Provided entries:
-------------------------
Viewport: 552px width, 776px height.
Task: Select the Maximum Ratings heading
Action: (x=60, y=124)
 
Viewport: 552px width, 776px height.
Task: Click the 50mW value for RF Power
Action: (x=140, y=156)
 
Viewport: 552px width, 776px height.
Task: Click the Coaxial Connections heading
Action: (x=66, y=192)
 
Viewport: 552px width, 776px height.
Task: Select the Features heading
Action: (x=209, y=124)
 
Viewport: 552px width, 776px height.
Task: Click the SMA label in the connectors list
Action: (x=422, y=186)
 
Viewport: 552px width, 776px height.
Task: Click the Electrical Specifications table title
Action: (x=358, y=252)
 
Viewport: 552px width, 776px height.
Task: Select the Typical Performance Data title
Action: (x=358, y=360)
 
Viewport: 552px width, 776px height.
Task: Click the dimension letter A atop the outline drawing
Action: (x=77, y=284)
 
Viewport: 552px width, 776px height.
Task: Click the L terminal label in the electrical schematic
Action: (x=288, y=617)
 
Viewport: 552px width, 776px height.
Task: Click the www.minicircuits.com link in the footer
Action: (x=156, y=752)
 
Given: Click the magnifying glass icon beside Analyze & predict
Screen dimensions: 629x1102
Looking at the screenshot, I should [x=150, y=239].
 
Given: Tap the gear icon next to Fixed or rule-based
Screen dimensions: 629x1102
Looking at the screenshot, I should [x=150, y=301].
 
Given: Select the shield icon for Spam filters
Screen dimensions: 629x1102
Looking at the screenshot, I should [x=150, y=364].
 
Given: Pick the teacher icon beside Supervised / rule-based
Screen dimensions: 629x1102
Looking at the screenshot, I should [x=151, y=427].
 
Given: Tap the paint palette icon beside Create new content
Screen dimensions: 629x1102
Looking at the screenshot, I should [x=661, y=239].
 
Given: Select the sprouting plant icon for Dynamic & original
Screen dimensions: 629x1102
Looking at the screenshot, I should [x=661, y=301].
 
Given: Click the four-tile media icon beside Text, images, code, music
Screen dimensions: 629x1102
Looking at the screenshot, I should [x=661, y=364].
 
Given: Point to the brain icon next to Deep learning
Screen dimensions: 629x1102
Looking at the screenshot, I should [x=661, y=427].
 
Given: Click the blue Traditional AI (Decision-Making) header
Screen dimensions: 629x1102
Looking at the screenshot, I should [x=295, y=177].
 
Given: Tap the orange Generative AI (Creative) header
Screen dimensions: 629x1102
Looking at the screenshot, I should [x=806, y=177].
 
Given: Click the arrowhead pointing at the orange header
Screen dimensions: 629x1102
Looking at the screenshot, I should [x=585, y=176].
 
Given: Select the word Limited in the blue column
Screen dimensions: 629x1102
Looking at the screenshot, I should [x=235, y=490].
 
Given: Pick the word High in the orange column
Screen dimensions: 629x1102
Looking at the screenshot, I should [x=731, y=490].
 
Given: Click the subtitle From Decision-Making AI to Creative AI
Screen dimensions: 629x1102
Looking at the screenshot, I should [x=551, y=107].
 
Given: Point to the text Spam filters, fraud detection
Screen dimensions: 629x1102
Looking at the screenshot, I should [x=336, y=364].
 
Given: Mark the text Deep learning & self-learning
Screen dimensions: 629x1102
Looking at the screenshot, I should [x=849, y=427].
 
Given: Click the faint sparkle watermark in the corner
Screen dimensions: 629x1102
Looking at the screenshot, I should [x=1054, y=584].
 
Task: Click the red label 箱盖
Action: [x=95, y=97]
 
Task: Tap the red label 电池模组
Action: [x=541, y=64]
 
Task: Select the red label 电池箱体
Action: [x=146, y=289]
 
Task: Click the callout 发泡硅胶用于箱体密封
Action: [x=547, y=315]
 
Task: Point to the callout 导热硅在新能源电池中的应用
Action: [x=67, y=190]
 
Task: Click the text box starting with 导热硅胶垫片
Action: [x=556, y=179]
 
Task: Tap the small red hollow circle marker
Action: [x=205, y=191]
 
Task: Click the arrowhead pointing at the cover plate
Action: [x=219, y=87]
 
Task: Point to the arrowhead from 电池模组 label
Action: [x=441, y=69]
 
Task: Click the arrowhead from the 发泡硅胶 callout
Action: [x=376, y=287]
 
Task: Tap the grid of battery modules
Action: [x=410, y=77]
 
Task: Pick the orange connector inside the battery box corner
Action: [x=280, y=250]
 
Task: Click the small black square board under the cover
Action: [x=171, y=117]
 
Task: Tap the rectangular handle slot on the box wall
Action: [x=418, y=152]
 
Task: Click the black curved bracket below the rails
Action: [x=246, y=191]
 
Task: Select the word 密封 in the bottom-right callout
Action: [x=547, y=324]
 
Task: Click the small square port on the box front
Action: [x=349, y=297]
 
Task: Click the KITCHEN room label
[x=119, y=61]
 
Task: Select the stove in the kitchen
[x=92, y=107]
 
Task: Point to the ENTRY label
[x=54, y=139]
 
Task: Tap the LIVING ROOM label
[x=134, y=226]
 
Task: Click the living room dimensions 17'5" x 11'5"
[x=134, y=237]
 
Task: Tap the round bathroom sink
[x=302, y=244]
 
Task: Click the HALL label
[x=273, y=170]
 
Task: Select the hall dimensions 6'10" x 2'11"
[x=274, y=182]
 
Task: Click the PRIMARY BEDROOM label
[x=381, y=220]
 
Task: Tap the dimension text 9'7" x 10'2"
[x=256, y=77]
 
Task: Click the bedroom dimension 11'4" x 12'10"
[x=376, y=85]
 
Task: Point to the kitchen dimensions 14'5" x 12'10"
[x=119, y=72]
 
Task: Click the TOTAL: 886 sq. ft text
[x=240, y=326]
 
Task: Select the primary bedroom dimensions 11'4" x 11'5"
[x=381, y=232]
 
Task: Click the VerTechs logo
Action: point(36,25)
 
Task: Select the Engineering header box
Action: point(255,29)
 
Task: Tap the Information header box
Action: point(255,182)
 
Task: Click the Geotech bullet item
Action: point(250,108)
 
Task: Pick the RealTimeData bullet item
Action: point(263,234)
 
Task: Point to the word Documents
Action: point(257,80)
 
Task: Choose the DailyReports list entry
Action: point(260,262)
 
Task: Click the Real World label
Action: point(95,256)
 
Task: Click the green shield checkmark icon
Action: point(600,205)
-------------------------
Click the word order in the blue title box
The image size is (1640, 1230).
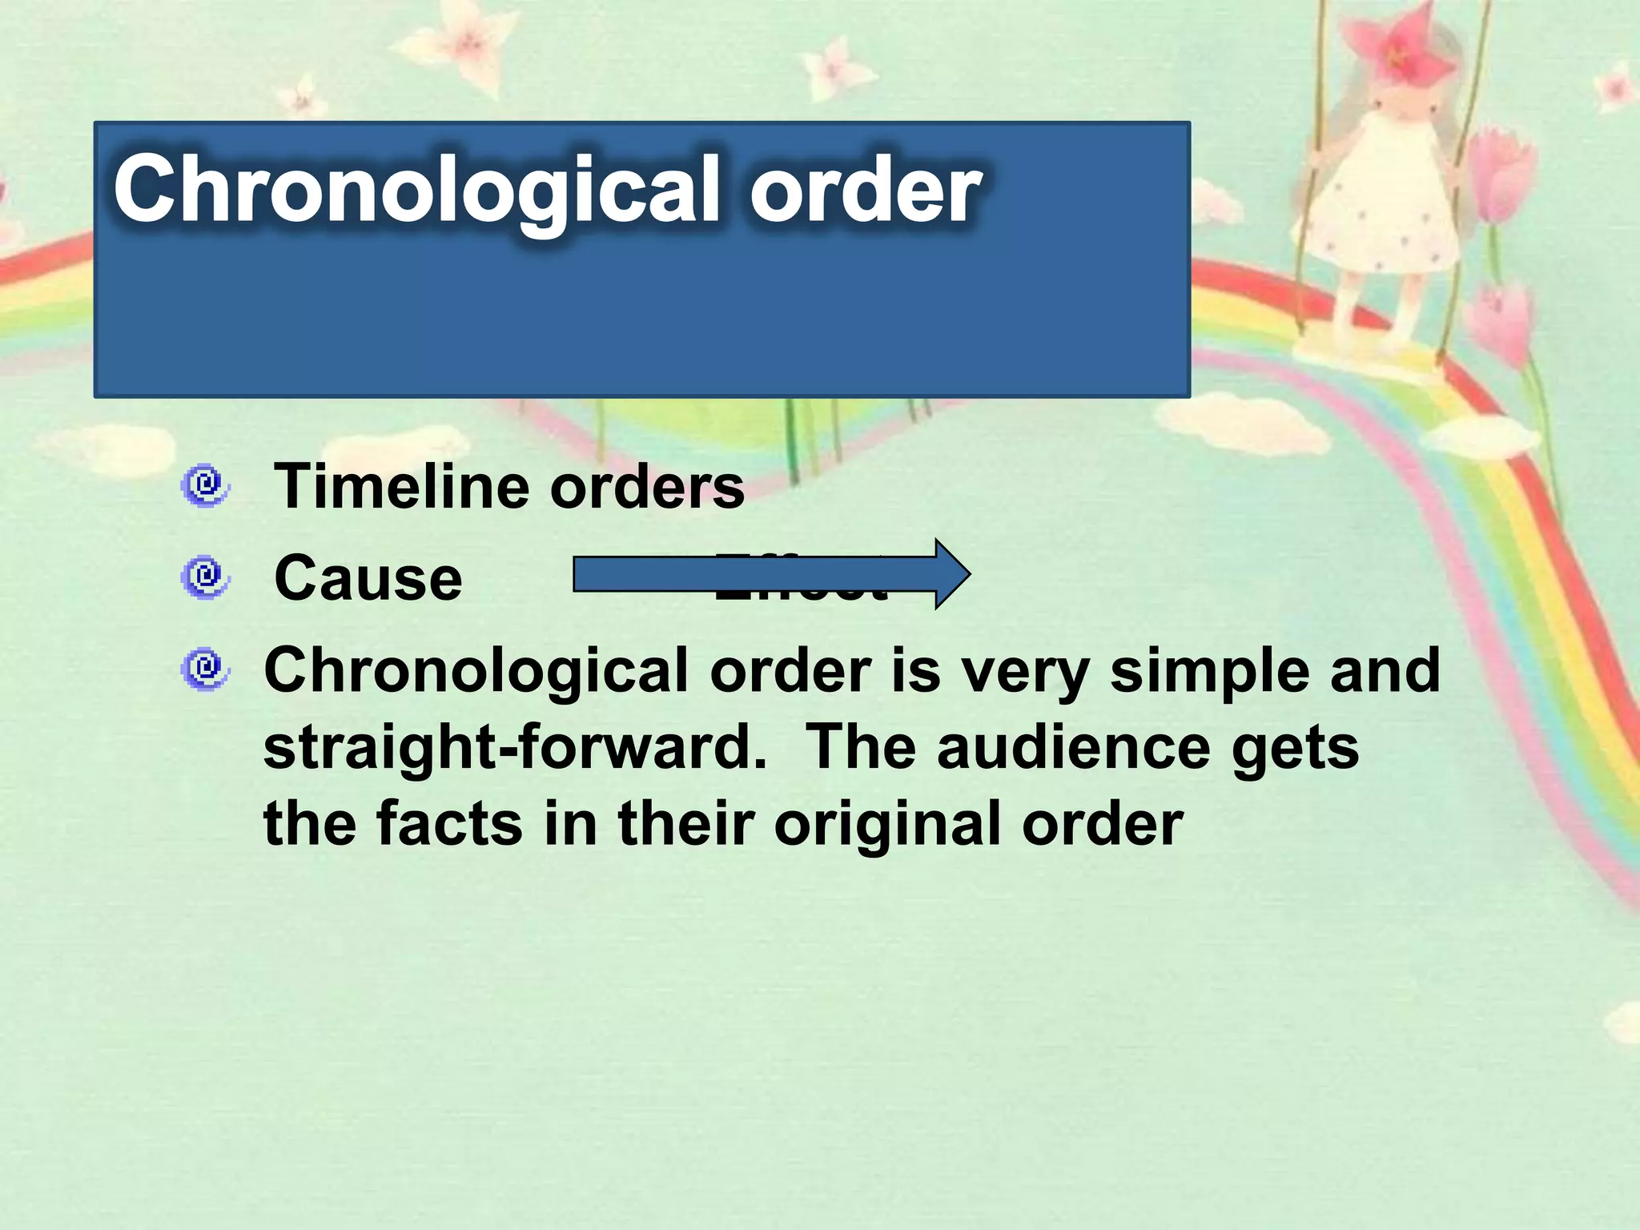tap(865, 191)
-------------------------
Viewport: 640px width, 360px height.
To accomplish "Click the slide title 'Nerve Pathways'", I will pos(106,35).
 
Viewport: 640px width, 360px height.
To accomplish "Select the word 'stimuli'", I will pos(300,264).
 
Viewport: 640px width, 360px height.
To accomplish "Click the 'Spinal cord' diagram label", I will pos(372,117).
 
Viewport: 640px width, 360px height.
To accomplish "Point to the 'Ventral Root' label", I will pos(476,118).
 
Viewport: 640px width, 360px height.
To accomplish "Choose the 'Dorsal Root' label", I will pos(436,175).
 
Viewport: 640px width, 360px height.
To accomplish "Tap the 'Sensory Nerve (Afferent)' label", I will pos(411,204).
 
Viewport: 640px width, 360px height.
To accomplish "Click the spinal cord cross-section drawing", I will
-------------------------
What is needed:
Rewrite the entries starting at the line containing "Task: Point to the arrowhead from 电池模组 label" and ending at the line containing "Action: [x=171, y=117]", changing "arrowhead" to "arrow tip" and leaving everything else the same.

Answer to this exercise:
Task: Point to the arrow tip from 电池模组 label
Action: [x=441, y=69]
 
Task: Click the arrow tip from the 发泡硅胶 callout
Action: [x=376, y=287]
 
Task: Tap the grid of battery modules
Action: [x=410, y=77]
 
Task: Pick the orange connector inside the battery box corner
Action: [x=280, y=250]
 
Task: Click the small black square board under the cover
Action: [x=171, y=117]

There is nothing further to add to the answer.